Brief »
Starting with the opening line of the entries below, transcribe each line exactly up to and including the one that has "Visit category (78, 833)"; pictures are not copied.

[Information Boundary: Start]

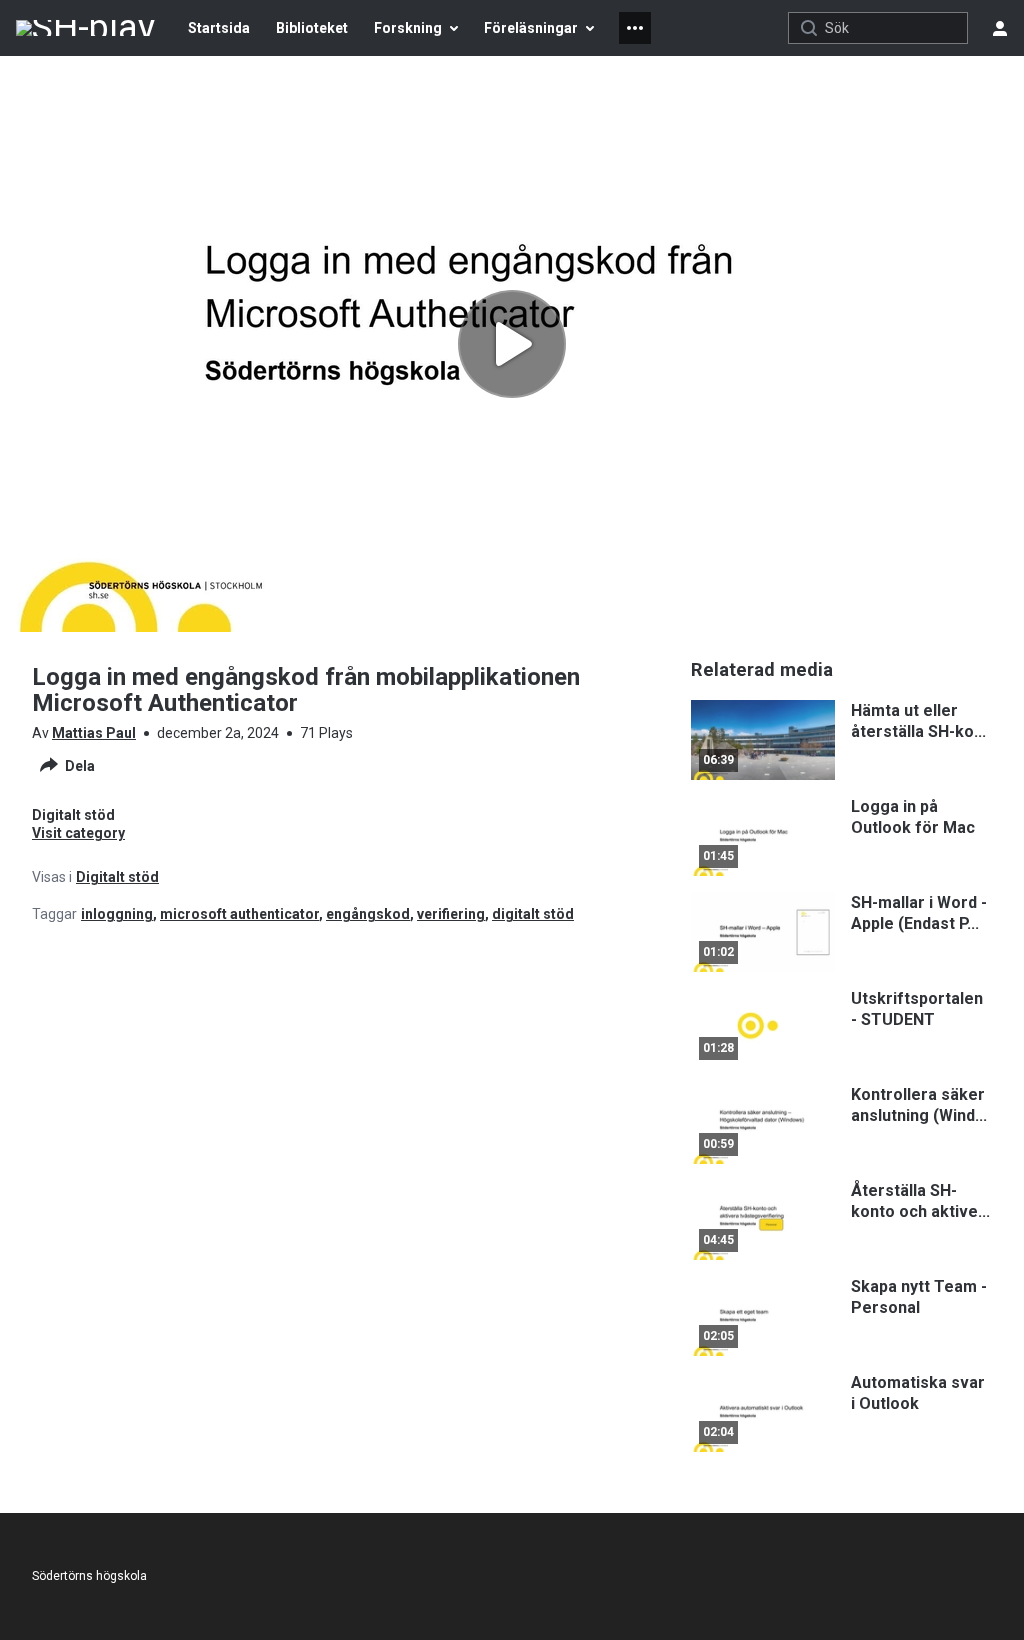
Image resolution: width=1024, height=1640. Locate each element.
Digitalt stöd (117, 877)
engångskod (368, 914)
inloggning (117, 914)
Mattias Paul (94, 733)
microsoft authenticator (239, 914)
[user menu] (1000, 28)
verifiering (451, 914)
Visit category (78, 833)
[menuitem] (219, 28)
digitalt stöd (533, 914)
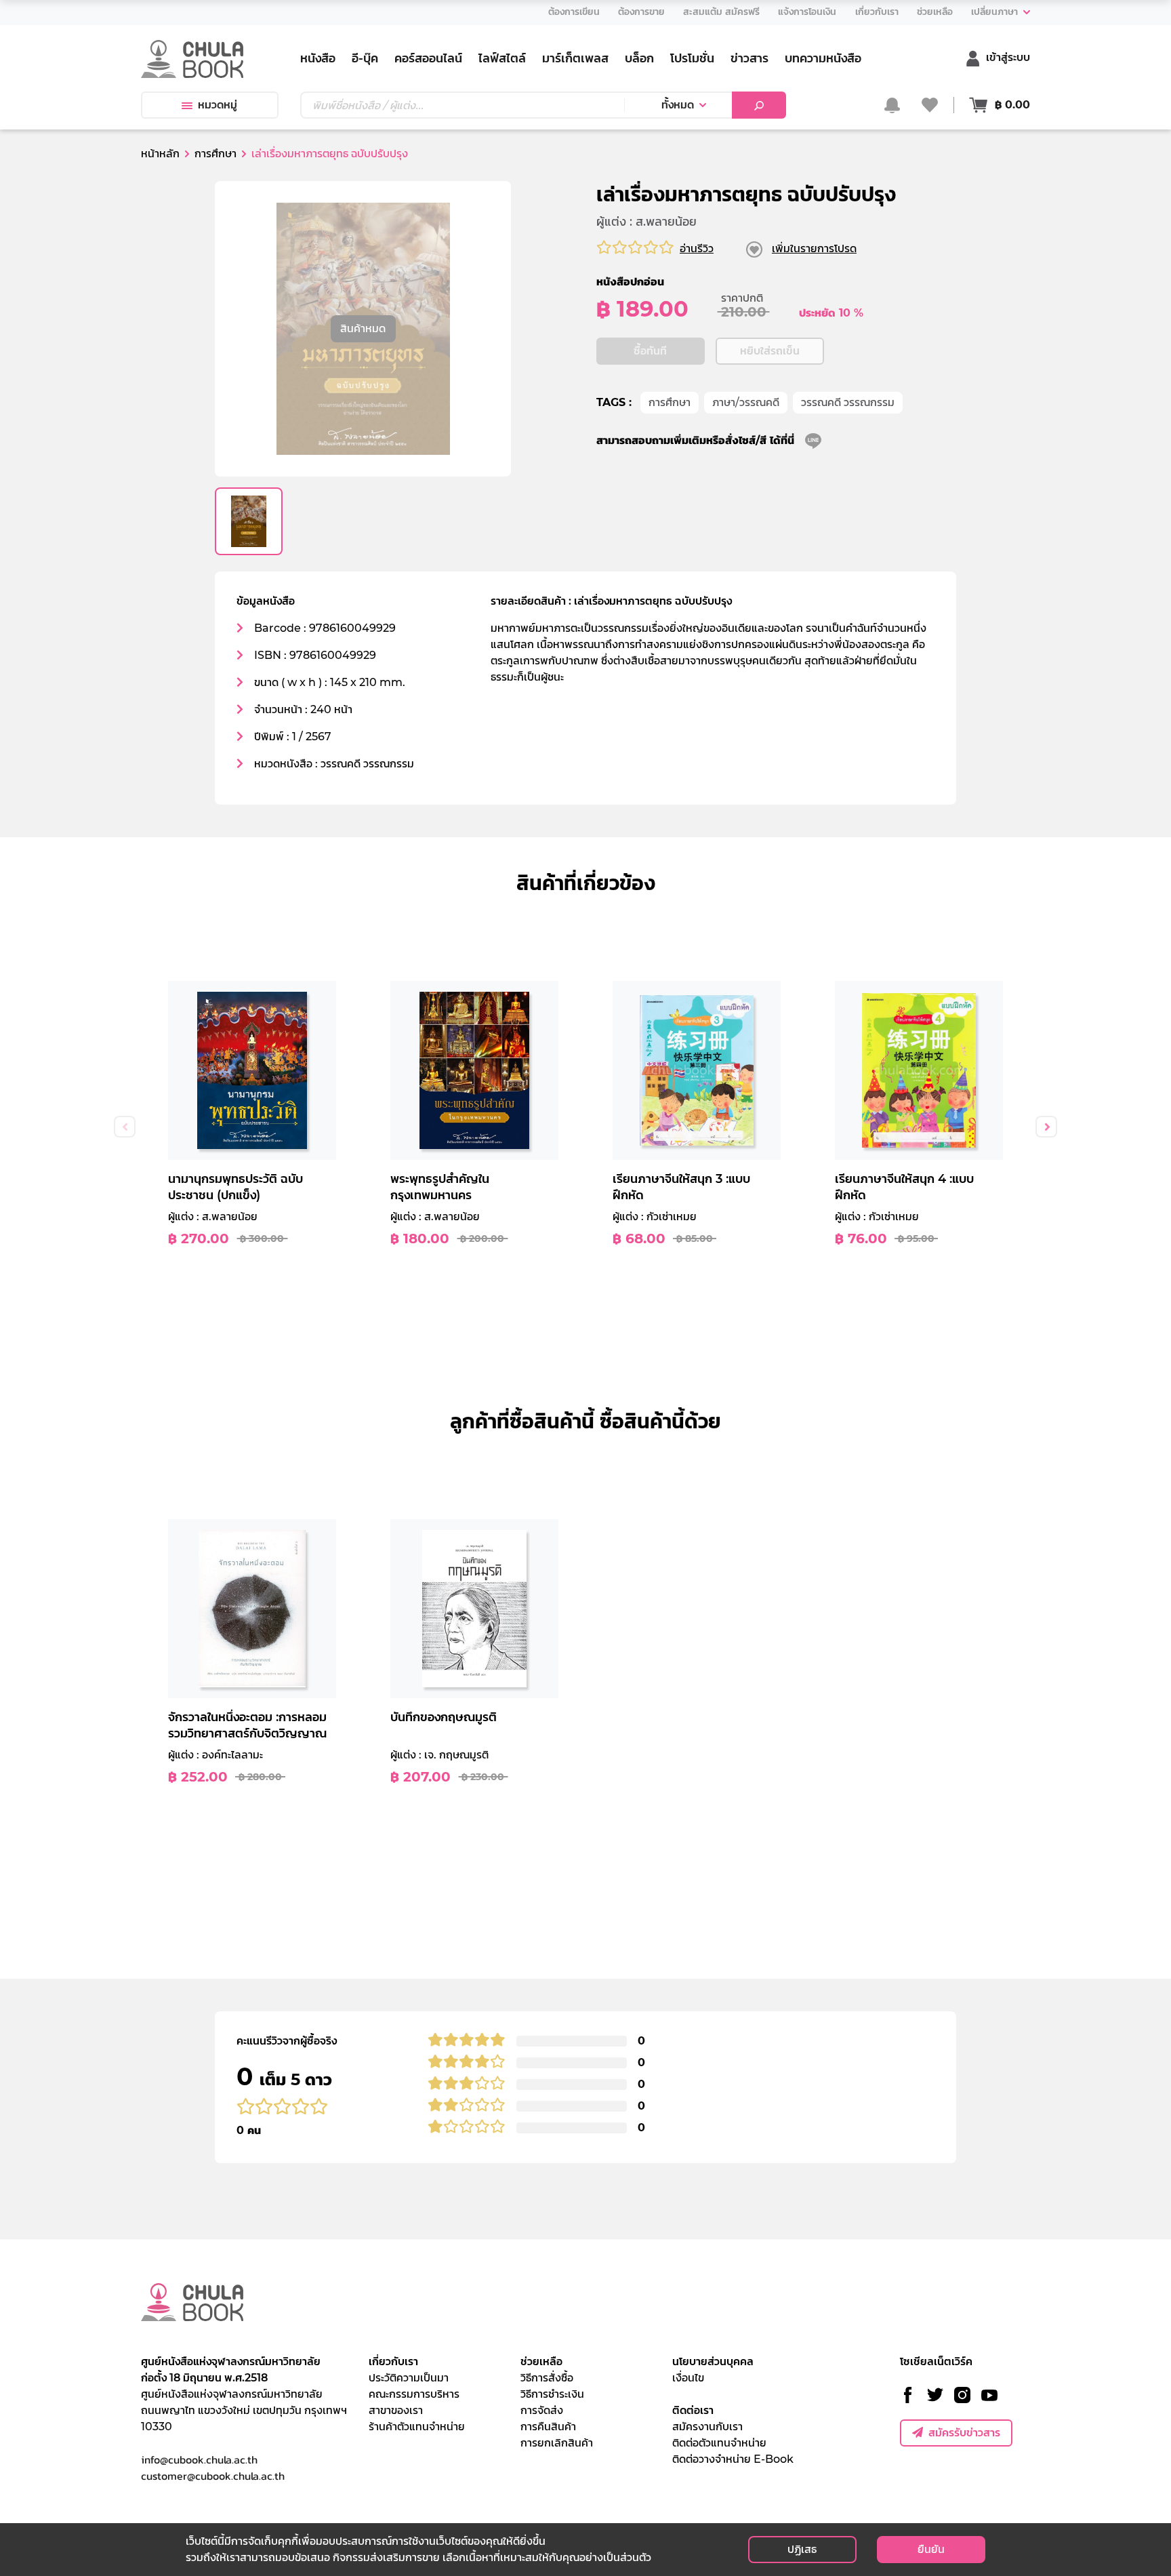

[Information Boundary: End]

Solution to this exercise »
Image resolution: width=1024, height=1640. Locate each element.
Digitalt stöd (117, 877)
engångskod (368, 914)
inloggning (117, 914)
Mattias Paul (94, 733)
microsoft authenticator (239, 914)
[user menu] (1000, 28)
verifiering (451, 914)
Visit category (78, 833)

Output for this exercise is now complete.